Recorrí la casa en silencio, mirando las fotos de la pared: Lucía soplando velas, mi madre de luto en un banco de Valladolid, Andrés abrazándonos en un San Isidro que ya no volverá. ¿Dónde quedó la ternura? ¿En qué parte del camino se despertó ese sentimiento de derecho en mi hija, esa rabia por no tener, ese desprecio por lo sencillo?

Al día siguiente, dejé un tupper con la cena en la nevera y una nota, como hacía mi madre conmigo. “Te quiero. Marta”. Sí, me llamo Marta pero para ella soy mamá, cuando me necesita. Me fui al hospital de día, donde limpio pasillos con olor a lejía y esperanza.

En el vestuario, Rosa, una compañera, musitó:

—¿Otra vez mala cara, guapa? ¿Qué te ha pasado hoy?

No sabía si reírme o llorar. Saqué fuerzas y le conté a medias, como quien encoge la vida para que duela menos:

—Es que los hijos… creen que podemos con todo. No entienden que más allá del sueldo hay agujeros que no se tapan con regalos. —Ella asintió y, sin preguntar más, me ofreció un café con leche y un abrazo de esos que te hacen sentir parte de una tribu de mujeres fuertes y cansadas.

La jornada se alargó y al volver a casa encontré a Lucía en el sofá, envuelta en una mantita. La tele sonaba baja y tenía los ojos un poco hinchados. El móvil, por primera vez, estaba lejos de sus manos.

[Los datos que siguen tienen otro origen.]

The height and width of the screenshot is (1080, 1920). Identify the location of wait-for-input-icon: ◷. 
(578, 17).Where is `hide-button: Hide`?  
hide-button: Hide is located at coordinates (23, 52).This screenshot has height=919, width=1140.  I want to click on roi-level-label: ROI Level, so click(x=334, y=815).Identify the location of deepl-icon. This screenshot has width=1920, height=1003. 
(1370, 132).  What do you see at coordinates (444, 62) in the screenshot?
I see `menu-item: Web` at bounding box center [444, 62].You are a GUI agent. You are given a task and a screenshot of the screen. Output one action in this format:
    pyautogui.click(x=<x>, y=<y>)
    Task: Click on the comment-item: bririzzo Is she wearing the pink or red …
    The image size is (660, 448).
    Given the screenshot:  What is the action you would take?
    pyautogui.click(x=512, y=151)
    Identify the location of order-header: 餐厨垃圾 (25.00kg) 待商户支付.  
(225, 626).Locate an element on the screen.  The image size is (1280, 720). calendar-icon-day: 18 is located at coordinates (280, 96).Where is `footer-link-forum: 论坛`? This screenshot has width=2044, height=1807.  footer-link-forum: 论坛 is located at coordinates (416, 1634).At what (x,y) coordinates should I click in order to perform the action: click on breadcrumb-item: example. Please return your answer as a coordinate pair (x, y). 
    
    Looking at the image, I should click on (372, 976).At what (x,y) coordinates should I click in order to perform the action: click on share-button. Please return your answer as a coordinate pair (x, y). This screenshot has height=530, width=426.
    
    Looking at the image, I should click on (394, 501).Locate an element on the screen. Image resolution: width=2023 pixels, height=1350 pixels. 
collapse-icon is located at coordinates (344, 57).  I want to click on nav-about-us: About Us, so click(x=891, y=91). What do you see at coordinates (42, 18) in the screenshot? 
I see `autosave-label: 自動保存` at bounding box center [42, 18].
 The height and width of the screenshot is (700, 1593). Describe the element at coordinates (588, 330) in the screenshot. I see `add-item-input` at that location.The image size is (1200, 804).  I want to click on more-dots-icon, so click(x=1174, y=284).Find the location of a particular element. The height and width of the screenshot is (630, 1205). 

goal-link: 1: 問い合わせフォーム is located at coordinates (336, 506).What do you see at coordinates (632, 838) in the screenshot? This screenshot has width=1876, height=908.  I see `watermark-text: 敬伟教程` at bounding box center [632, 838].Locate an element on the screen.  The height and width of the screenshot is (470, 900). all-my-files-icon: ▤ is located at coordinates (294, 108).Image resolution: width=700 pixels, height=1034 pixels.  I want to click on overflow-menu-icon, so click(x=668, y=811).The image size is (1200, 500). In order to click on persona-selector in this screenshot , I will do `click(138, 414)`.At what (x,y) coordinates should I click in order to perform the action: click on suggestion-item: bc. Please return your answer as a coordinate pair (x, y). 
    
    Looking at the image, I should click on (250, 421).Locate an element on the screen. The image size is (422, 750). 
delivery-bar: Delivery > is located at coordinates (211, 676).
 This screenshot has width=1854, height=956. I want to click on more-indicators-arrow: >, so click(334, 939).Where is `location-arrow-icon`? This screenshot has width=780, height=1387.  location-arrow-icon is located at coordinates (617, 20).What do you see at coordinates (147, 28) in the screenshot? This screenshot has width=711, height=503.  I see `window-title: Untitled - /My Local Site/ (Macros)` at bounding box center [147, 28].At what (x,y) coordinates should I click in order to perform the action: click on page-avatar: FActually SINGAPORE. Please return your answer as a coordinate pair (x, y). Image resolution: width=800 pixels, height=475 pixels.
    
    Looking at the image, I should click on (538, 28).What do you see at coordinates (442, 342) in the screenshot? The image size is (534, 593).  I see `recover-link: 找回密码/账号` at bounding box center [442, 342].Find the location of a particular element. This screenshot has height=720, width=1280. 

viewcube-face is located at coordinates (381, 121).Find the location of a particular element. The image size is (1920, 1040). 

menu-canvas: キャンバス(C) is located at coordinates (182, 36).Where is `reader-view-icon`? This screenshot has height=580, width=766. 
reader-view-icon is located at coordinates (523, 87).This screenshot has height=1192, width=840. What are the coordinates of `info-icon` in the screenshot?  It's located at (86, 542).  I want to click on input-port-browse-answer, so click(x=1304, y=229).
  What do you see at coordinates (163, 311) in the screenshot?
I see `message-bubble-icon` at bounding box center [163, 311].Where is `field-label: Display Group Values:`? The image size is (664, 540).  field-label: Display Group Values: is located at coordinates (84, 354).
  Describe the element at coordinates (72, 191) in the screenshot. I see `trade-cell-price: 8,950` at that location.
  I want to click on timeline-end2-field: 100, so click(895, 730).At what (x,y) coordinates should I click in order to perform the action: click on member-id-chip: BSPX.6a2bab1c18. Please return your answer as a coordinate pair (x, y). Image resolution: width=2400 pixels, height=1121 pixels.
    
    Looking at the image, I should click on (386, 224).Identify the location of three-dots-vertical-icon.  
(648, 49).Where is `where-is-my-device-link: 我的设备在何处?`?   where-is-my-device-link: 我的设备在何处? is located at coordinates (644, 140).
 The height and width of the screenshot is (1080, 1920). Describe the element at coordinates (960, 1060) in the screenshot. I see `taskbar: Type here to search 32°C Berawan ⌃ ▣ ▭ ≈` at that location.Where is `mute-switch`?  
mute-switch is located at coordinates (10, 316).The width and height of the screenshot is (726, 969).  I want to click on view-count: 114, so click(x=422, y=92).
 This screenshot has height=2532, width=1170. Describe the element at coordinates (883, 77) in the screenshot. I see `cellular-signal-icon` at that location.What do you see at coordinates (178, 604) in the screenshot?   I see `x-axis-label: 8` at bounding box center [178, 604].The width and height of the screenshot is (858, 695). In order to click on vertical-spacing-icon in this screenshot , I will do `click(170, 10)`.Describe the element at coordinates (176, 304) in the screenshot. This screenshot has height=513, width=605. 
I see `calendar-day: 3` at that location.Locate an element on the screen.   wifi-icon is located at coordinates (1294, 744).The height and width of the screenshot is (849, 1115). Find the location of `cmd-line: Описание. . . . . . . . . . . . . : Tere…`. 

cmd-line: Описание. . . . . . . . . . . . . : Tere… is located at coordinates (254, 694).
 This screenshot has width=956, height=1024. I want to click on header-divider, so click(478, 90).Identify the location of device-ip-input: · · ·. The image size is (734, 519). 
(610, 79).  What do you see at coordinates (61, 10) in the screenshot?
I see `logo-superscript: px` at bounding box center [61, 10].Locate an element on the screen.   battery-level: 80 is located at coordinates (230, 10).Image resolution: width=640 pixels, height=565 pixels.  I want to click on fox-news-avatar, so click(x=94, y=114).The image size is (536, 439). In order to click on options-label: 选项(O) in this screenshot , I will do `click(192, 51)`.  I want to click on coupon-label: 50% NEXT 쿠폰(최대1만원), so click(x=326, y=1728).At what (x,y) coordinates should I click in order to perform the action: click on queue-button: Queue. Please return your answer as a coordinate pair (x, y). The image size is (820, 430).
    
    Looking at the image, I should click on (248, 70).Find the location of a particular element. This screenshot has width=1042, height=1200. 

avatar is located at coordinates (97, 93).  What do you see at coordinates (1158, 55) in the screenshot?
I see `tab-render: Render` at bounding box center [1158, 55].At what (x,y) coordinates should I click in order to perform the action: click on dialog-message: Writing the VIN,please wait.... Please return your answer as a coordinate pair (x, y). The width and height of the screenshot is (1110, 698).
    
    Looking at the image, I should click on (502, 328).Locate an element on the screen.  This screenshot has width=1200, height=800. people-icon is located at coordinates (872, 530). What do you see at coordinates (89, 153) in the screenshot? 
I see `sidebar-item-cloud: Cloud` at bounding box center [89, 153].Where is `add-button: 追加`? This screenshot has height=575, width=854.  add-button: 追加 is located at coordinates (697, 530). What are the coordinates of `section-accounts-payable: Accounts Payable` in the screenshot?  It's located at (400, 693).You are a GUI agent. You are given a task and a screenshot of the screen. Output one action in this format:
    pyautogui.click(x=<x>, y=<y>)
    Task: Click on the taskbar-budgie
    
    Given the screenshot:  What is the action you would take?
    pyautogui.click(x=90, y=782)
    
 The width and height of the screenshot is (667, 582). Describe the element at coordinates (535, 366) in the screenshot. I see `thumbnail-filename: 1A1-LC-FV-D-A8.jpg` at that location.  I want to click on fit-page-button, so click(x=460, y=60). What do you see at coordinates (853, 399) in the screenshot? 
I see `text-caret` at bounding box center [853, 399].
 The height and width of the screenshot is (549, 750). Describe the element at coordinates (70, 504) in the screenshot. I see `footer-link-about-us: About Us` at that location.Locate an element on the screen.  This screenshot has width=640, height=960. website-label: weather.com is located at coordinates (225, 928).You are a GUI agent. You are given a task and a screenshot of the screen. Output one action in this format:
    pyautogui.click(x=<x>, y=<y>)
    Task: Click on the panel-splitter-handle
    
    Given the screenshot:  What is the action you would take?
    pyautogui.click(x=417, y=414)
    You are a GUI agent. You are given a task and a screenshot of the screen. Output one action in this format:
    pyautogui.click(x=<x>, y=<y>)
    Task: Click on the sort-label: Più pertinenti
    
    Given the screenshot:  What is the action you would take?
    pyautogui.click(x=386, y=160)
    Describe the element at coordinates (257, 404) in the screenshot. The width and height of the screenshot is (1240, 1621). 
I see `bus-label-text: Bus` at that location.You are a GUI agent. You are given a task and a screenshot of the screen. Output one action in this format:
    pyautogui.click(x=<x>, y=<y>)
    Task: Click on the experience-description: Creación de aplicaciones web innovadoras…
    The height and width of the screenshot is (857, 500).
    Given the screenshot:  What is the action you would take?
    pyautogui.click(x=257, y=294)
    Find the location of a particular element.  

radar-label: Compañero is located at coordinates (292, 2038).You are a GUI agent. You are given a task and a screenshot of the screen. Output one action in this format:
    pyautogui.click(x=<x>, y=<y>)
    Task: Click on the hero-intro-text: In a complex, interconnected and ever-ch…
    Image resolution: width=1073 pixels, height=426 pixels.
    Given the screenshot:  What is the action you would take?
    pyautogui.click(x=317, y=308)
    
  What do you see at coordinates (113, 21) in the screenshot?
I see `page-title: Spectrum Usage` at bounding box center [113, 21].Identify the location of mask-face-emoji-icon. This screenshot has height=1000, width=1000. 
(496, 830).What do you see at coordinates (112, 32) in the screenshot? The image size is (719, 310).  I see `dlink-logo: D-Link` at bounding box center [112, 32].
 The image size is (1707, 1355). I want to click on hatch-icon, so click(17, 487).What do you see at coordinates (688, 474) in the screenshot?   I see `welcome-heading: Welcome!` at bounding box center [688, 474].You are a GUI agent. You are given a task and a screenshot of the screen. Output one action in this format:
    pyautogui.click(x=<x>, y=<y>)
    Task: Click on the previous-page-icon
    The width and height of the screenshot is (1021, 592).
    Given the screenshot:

—Mamá… lo siento —susurró. Bajé la bolsa de la compra y la miré. Nadie nos había enseñado a pedir perdón así, a medias entre orgullo y necesidad. —Me porté fatal. Pero es que siento que todo el mundo tiene lo que quiere menos yo. Que nunca llego a nada, que nunca es suficiente…

Me senté a su lado y por primera vez en años sentí que el muro se agrietaba. No contesté. Solo la abracé, como cuando era pequeña, y lloramos las dos, por todo lo perdido, lo que nunca tuvimos, y lo que no sabemos si alguna vez llegará.

A veces me pregunto si los padres y los hijos hablamos realmente el mismo idioma, o si el amor se traduce en algo tan frágil que cualquier crisis lo puede romper. ¿De verdad hemos perdido la medida de lo importante luchando por alcanzar un sueño que quizás no era el nuestro? ¿Alguien más ha sentido que, por más que des, nunca parece ser suficiente?